Court exercice a = Mettez en liste JSON de chaînes, une chaîne par ligne et sans les lignes vides, la portion des enregistrements qui s'ouvre sur la ligne contenant "Click trash icon for Notfall code 905472" et se ferme sur celle contenant "Action: (x=43, y=22)", ces deux lignes comprises.

Texte fourni =
Il fait une chaleur étouffante. En repartant,
nous prenons quelques photos du cénotaphe envahi d'oiseaux,
avant de redescendre vers "Tower Clock", le quartier
du bazar, avec ses ruelles tortueuses, ses belles maisons, son
animation. C'est la partie la plus pittoresque de la ville.
Le chauffeur gare la voiture et nous attend. Nous entrons dans
le bazar. Pas triste ! Klaxons bloqués, motos, tuk-tuk,
vélos se glissent dans la foule piétonne. Des
infirmes en caisse à roulettes nous suivent et nous sollicitent,
gamins au moignon de bras tendu, adulte ratatiné sur
une carriole tirée par un autre… Hommes crachant
par terre, chevaux attelés et vaches, chameaux tirant
une charrette disputent la route aux véhicules, dans
une abominable odeur d'urine animale, mêlée aux
échappements des milliers de véhicules.
Echoppes de cordage, ballots de laine brute, magasins de vélos,
bassines géantes de friture, vêtements, fruits,
casseroles, quincaillerie, bibelots, chaussures, épices,
graines, sacs de nouilles de 50 kg, bonbonnes de gaz, gâteaux,
fripes, sucreries, bijoux, tissus, marionnettes, et j'en oublie…
Un bain mémorable dans le bazar non touristique de Jodhpur
! Je ne crois pas avoir vu d'autres Occidentaux que nous.
Après avoir retrouvé Sanjay,
nous quittons la ville et arrivons à Rohet vers 17 heures.

(Entrées pour repérer des mots et des éléments)
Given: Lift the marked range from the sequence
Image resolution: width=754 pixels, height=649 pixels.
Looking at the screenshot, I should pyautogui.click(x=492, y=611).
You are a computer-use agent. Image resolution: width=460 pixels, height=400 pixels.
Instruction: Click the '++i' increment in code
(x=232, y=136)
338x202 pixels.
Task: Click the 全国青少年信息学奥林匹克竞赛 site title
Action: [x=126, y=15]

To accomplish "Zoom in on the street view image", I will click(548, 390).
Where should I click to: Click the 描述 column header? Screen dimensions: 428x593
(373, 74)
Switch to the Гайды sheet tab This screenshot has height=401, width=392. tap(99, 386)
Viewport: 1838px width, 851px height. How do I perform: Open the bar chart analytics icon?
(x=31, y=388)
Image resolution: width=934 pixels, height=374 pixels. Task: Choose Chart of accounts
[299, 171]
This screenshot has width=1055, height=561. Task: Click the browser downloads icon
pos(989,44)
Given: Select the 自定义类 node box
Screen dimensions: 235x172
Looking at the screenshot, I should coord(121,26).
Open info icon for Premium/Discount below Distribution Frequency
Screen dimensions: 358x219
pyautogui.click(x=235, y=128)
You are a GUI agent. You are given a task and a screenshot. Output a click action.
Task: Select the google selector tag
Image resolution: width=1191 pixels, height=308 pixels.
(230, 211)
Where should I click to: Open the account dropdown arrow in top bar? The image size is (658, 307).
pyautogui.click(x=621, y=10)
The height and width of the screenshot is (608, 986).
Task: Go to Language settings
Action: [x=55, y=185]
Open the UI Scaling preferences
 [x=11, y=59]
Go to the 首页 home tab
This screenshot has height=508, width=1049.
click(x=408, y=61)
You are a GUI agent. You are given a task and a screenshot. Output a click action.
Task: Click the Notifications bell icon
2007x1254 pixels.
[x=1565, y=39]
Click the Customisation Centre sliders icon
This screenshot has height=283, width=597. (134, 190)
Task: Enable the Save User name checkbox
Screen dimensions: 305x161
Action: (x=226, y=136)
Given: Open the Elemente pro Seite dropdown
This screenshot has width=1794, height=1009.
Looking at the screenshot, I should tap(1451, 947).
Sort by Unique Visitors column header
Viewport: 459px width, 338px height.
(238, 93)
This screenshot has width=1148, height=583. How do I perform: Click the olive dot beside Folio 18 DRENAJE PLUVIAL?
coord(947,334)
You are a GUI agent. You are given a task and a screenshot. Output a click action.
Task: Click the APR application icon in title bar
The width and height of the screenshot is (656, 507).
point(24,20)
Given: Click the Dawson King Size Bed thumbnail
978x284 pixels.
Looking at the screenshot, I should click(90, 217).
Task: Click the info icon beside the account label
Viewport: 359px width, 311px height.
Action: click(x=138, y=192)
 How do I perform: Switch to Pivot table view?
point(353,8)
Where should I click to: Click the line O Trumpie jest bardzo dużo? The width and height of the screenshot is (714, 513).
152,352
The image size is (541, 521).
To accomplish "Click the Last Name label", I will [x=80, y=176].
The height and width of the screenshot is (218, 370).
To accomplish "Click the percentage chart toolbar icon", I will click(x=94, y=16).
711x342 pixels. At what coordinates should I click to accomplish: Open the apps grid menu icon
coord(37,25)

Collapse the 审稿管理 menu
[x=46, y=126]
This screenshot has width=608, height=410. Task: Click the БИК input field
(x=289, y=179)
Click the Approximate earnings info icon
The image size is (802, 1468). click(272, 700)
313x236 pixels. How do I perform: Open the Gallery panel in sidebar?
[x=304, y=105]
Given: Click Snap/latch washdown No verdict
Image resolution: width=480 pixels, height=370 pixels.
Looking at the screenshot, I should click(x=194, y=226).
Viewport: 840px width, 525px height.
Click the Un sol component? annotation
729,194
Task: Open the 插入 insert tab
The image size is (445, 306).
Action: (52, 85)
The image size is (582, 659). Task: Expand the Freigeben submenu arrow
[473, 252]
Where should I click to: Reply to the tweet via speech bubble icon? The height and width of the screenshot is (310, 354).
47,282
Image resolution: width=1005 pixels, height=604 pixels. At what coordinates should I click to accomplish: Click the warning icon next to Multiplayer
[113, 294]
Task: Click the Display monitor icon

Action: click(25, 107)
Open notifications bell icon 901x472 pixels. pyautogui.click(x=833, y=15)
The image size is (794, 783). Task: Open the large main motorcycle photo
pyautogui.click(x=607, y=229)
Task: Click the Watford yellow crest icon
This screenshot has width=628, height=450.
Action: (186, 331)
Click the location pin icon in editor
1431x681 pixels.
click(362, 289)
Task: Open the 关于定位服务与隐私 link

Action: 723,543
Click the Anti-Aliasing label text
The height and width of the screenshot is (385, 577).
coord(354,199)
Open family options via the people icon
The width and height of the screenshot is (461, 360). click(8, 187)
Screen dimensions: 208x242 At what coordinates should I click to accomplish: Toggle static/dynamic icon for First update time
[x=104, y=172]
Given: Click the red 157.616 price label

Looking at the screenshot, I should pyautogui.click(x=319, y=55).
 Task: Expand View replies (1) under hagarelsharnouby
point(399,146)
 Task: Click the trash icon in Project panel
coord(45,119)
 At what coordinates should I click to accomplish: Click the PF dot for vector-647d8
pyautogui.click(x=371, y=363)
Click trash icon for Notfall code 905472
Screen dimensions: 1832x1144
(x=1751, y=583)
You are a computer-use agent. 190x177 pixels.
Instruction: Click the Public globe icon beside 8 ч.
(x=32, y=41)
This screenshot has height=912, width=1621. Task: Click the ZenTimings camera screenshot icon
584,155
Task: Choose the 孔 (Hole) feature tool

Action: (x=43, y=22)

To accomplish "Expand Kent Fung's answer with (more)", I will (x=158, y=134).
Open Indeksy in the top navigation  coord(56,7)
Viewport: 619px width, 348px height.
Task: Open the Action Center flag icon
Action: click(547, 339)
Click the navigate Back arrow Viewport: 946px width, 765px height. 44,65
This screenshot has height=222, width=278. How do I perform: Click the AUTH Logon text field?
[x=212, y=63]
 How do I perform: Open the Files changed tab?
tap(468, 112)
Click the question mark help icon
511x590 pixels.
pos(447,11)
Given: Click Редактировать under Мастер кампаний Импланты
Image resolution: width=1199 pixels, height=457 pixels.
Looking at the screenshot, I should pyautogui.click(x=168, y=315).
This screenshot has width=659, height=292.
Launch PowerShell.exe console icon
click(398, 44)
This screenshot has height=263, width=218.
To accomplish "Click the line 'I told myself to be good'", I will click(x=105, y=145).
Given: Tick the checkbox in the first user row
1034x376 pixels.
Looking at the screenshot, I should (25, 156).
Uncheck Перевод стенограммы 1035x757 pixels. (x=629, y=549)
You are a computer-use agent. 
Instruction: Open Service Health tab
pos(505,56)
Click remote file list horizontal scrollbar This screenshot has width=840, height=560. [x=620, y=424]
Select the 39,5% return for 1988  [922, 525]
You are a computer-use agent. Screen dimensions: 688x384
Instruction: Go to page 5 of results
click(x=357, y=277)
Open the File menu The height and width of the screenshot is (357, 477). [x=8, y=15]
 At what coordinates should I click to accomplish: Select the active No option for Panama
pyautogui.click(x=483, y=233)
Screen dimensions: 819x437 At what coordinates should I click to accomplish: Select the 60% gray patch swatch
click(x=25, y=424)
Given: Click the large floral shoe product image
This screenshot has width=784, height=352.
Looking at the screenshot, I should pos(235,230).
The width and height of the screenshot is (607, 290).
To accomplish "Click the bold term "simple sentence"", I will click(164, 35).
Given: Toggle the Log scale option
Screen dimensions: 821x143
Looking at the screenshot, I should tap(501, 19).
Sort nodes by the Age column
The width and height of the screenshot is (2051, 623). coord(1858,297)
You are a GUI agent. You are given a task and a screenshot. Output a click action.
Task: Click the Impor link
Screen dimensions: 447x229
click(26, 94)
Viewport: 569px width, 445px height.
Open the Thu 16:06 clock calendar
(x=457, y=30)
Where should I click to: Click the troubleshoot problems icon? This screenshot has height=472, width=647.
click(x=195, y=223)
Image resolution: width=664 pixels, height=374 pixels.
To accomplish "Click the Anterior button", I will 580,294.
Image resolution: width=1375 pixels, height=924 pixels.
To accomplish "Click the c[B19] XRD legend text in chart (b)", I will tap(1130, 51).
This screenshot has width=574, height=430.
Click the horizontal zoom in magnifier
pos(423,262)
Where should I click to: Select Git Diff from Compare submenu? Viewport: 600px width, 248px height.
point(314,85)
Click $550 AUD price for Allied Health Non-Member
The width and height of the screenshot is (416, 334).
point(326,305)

Court exercice b =
Répondez à ces questions d'après le texte sur le bazar de Jodhpur :
(i) De quoi le cénotaphe est-il envahi ?
(ii) Quel est le poids des sacs de nouilles mentionnés ?
(iii) Vers quelle heure arrive-t-on à Rohet ?

Solution du problème a =
[
  "Click trash icon for Notfall code 905472",
  "Screen dimensions: 1832x1144",
  "(x=1751, y=583)",
  "You are a computer-use agent. 190x177 pixels.",
  "Instruction: Click the Public globe icon beside 8 ч.",
  "(x=32, y=41)",
  "This screenshot has height=912, width=1621. Task: Click the ZenTimings camera screenshot icon",
  "584,155",
  "Task: Choose the 孔 (Hole) feature tool",
  "Action: (x=43, y=22)"
]

Solution du problème b =
(i) D'oiseaux.
(ii) 50 kg.
(iii) Vers 17 heures.